Passage shown:
* * *
I hope you are insured for this because I'm not. If you die because of the jokes don't blame me!!!!

Joke1: Got Milk?

A man walks into a tee shirt store. There are 3 shirts on display. The first has a picture of Richard Nixon with a white mustache. Below the picture is titled "Got Milk". The second tee shirt has a picture of Ronald Reagan with a white mustache. It is entitled "Forgot Milk". The third tee shirt has a picture of Monica Lewinsky with a white mustache. It is entitled "Not Milk".

Joke2: Name, Names, Names

There was a Chinese man named Yitzhak Mendelbaum. A man said to him you don't look Jewish, how did you get that name? "Well," says the oriental gentleman, " I was coming through the immigration line and the inspector said to the person in front of me 'Whats your name?' and he answered ' Yitzhak Mendelbaum'. When it was my turn he asked me for my name. And I told him. "Sam Ting."

Joke3:Sex in the Dark

Alice was becoming frustrated by her husband's insistence that they make love in the dark. Hoping to free him of his inhibitions, she flipped on her reading lamp one passionate night -- only to find a cucumber in his hand. "Is THIS", she asked, pointing to the vegetable, "what you've been using on me for the last 5 years?" "Honey, let me explain..." "Why, you sneaky bastard!" she screamed. "You impotent son of a -" "Speaking of sneaky," her husband coolly interjected, "maybe you'd like to explain our three kids."

Joke4:Religous Tails

A Jew, a Catholic and a Mormon were having drinks at the bar following an interfaith meeting. The Jew, bragging on his virility, said, "I have four sons. One more and I'll have a basketball team." The Catholic, pooh-poohed this accomplishment, stating, "That's nothing, boy. I have 10 sons, one more and I'll have a football team." To which the Mormon replied, "You fellas ain't got a clue. I have 17 wives. One more and I'll have a golf course."

Joke5:Three Old Men

The three old men were sitting around complaining about how much their hands shook. The first geezer said, "My hands shake so bad that when I shaved this morning I cut my face!" The second old fogey one-upped him. "My hands shake so bad that when I trimmed my garden yesterday I sliced all my flowers!" The third old man laughed and said "That's nothing. My hands shake so bad that when I took a pee yesterday I came three times."
* * *
Collected data:

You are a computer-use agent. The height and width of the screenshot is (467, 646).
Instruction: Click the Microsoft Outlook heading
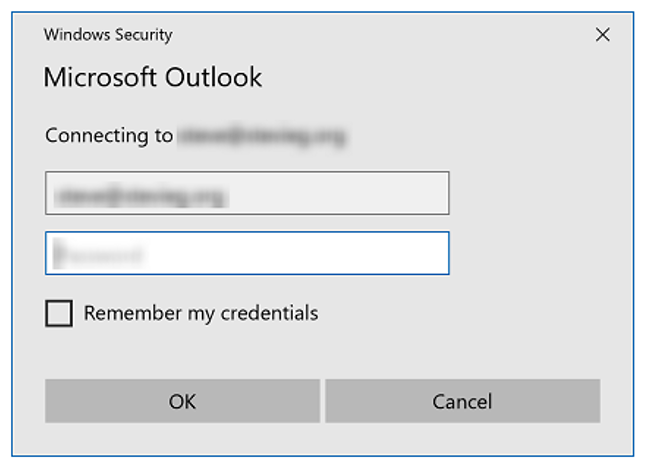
* * *
List the title of each numbered joke in the joke collection.

The completed task:
Got Milk?
Name, Names, Names
Sex in the Dark
Religous Tails
Three Old Men